The key idea of this policy brief and its underlying research is that a key agent in the diffusion of the virus might be the internal migrant. Covid-19 hits first the biggest economic centres in a country, because they are more exposed to international trade, tourism and international migration. As the virus spreads in these economic centers, central governments shut down economic activities and ask people to stay home. These measures leave recently settled migrants jobless and socially isolated and therefore push them to go back to their home towns. By doing so, they spread the virus much further away from the outbreak than other models would predict.

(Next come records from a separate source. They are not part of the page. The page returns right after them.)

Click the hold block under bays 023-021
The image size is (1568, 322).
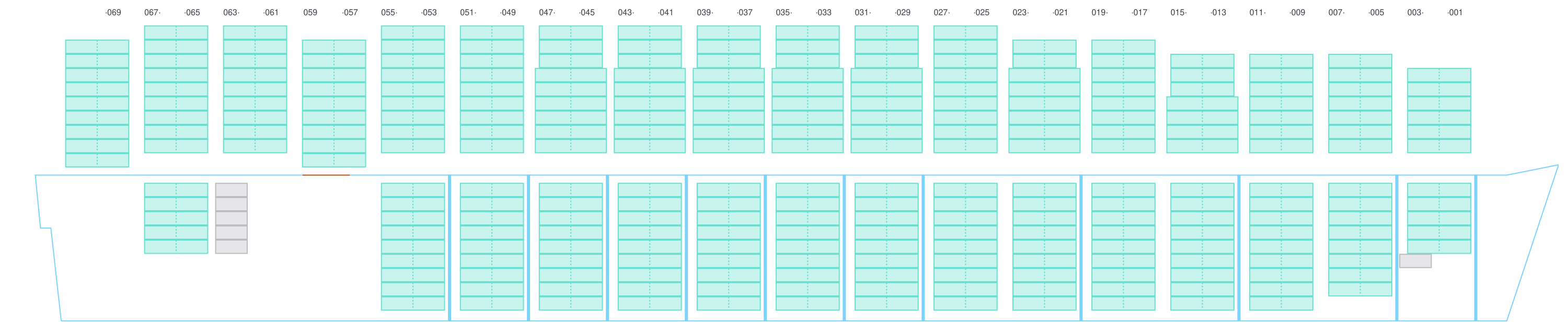tap(1044, 247)

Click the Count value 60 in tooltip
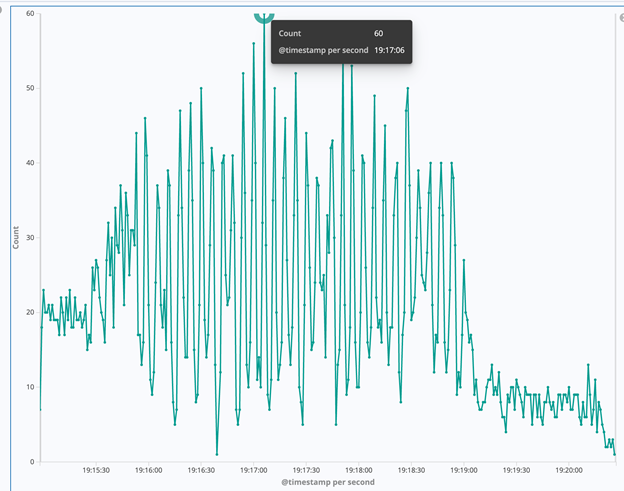point(379,33)
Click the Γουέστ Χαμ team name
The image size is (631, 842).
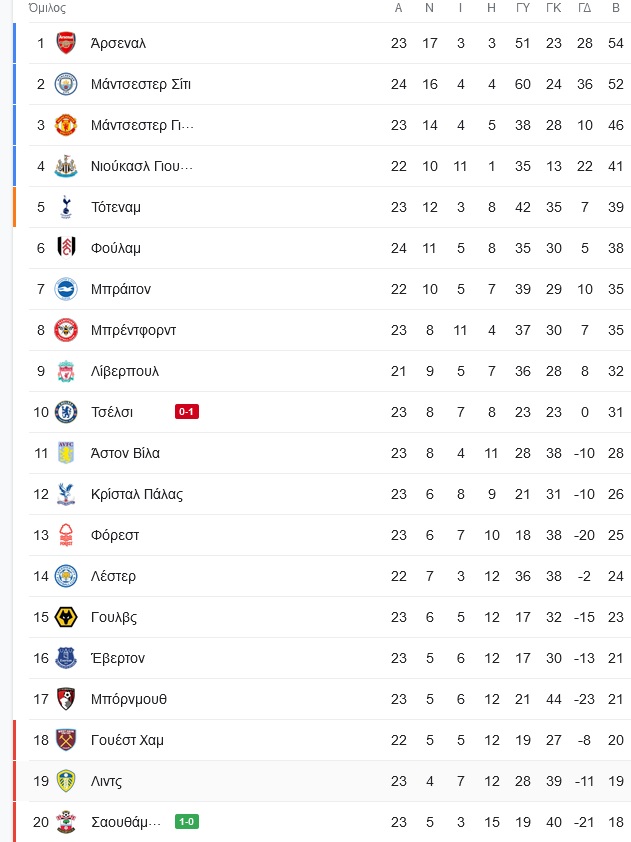127,741
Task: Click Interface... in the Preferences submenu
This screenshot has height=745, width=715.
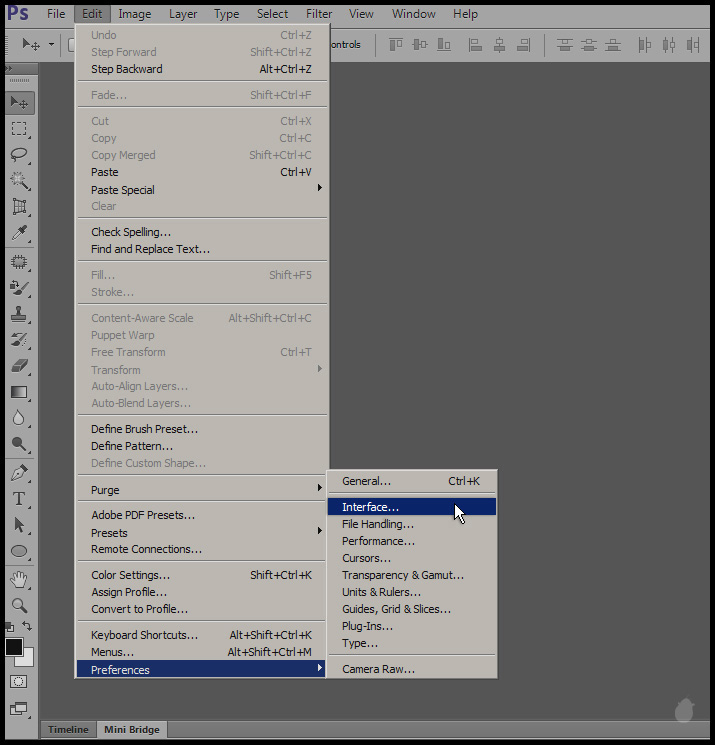Action: (x=370, y=507)
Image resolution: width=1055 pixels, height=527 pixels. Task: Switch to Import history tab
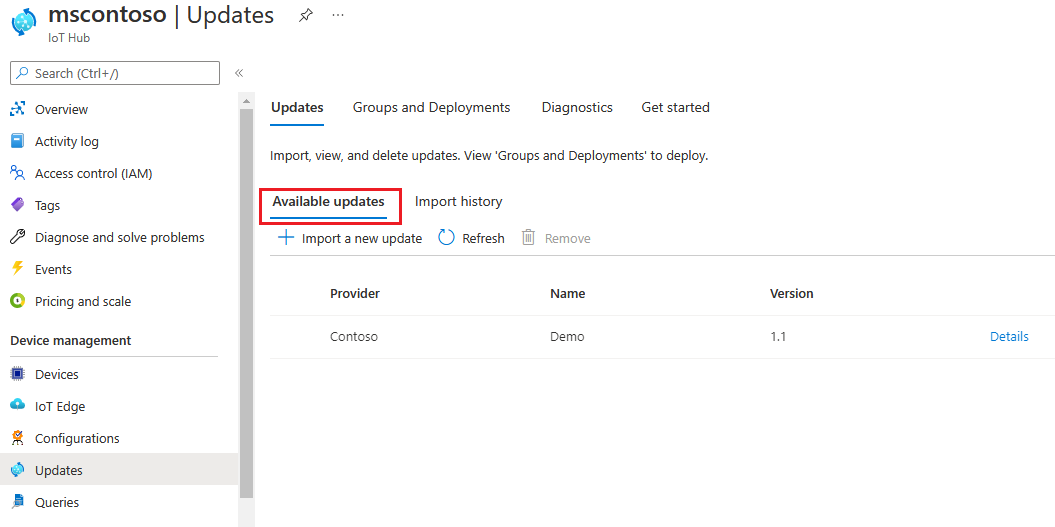coord(458,201)
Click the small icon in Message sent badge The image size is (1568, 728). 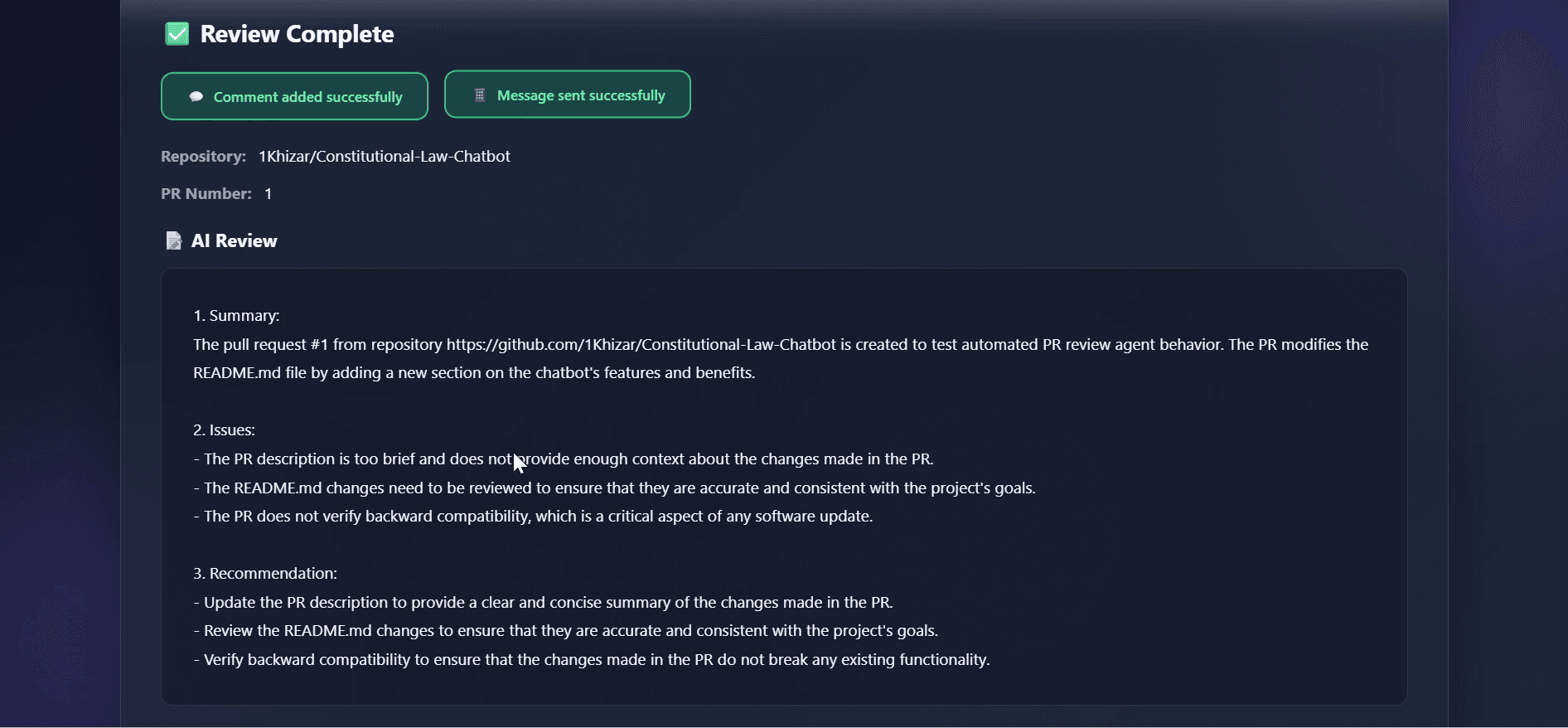click(x=479, y=95)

To a certain extent, internal migrants may become super-spreaders, not because of some medical condition, but because of their socio-economic condition.

This policy brief develops a methodology to identify, for a given country, which regions are more exposed to return migration than others and explains in detail what data are needed to calculate such exposure, so that anybody with access to subnational data on pre-Covid migration might calculate such index and therefore predict which regions have the highest risk. This methodology has been validated using Italy regional-daily data on Covid deaths and pre-Covid data on recently settled migrants. The findings suggest that the return migration mechanism exists and that it is quantitatively important, because it explains about 22-24 percent of Covid deaths outside outbreak areas.

Return migration is likely to be quantitatively important in many other countries, because i) internal migration to big cities is a common phenomenon around the world, and ii) big cities are likely to be hit by Covid-19 before any other areas of the country. Countries with important internal migration flows should make a ranking of the regions more exposed to return migration, design national lockdown policies taking such ranking into account, allocate more resources to more exposed regions, alert the corresponding local governments (who might be in the best position to track return migrants) and increase the intensity of persuasion campaigns reminding return migrants that they might be asymptomatic carriers of the virus.

The index and its validation might be particularly important for Muslim countries. As the end of the Ramadan approaches, millions of people prepare to migrate back to their home towns to celebrate Eid al-Fitr. It is hard to over-stress how such return migration might result in a health disaster.